In this paper, the two-layer energy sharing strategy is proposed to possess end-users with different load characteristics and different HESS capacities in the distribution network. The participants 1–11 are the residential end-users, based on the geographical location they are classed into three communities (1–6, 7–9, 10–11) in the 1-layer. The participants 12–18 are the business and industry energy users, each of them is assumed to be one community and only progress in the 2-layer. The HESS capacities of participants 10–15 are zero, which is no HESS; the TESS capacities of participants 2 and 6–8 are the lowest value, which is the no extra TESS. The case study is operated in Matlab® on a PC with Intel Core i7-6600 CPU @ 2.80 GHZ with 8.00 GB RAM. All the data of the participants is the real historical data in the Australia national electricity market [12].

1. 1.

   Simulation in 1-layer

With energy management model, the energy sharing strategy is operated for participants 1–11 in three communities. As shown in Fig. 3, the energy strategies for 11 participants are operated in 1-layer. The purple bar denotes the electrical buying energy from the utility grid, the green bar denotes the gas buying energy to supply the thermal demand.
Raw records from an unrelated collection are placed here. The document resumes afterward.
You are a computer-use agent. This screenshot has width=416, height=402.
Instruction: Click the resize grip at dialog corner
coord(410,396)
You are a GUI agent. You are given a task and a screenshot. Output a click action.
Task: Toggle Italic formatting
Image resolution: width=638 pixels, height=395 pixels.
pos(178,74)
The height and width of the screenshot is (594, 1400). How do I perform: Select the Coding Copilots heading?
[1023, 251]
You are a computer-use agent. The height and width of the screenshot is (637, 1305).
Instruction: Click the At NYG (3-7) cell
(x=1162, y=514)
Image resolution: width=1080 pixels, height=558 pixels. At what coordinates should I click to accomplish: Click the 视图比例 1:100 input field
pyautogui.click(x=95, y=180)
For the residential under-users, the investment costs of RDG and HESS is very high, the capacities of them are low, the supplying energy for electrical demand and thermal demand are main buying from the main grid. For the residential under-users, the investment costs of RDG and HESS is very high, the capacities of them are low, the supplying energy for electrical demand and thermal demand are main buying from the main grids. Figure 4 shows the hourly simulation results of three communities in 1-layers, this data is the transferring data for 2-layer.

Fig. 3

The simulation results of the energy strategies in 1-layer at time 1 am, 6 am, 11 am, 2 pm, 7 pm and 11 pm

Fig. 4

The energy data of 1-layer is transferred for 2-layer energy sharing of 24 h

1. 2.

   Simulation in Two-Layer Energy Sharing Strategy

With the transferring data of three communities from 1-layer, the simulation results are calculated for the three communities and the participants 12–18. The energy sharing strategies in 2-layer of participants 12–18 are shown in Fig. 5. Because of the demand and generation characteristics of participants 12–18, the capacities of RDG and HESS are higher than the residential und-users in 1-layer, the energy charging is from 12.00 to 18.00, because that the PV panels generation is higher, and the energy sharing volume is much lower than the remaining energy, since the remaining energy is used as the HESS charging energy. Based on all the simulation data, the priority of energy management in this two-layer energy sharing strategy is shown in Fig. 6. There is the charging energy of HESS after energy sharing. By this way, the utilization of RDG can be provided, and the requirement of HESS is reduced.

Fig. 5

The hourly simulation results of 2-layer for participants 12–18

Fig. 6

The energy management priority in this proposed two-layer energy sharing model

5 Conclusion

The two-layer energy sharing strategy is proposed to improve the utilization of RDG, reduce the energy cost of end-users, and decrease the investment of energy storage devices. Moreover, the HESS model is used in this paper, which includes BESS and TESS. The power flow and gas flow are considered in the energy management model under the energy nodal balance. Furthermore, the energy trading model with the maximum transaction volume is proposed as the energy sharing mechanism based on the stock trading method of stock opening. In the future, our work will focus on the trading player complete and the pricing model generalization works.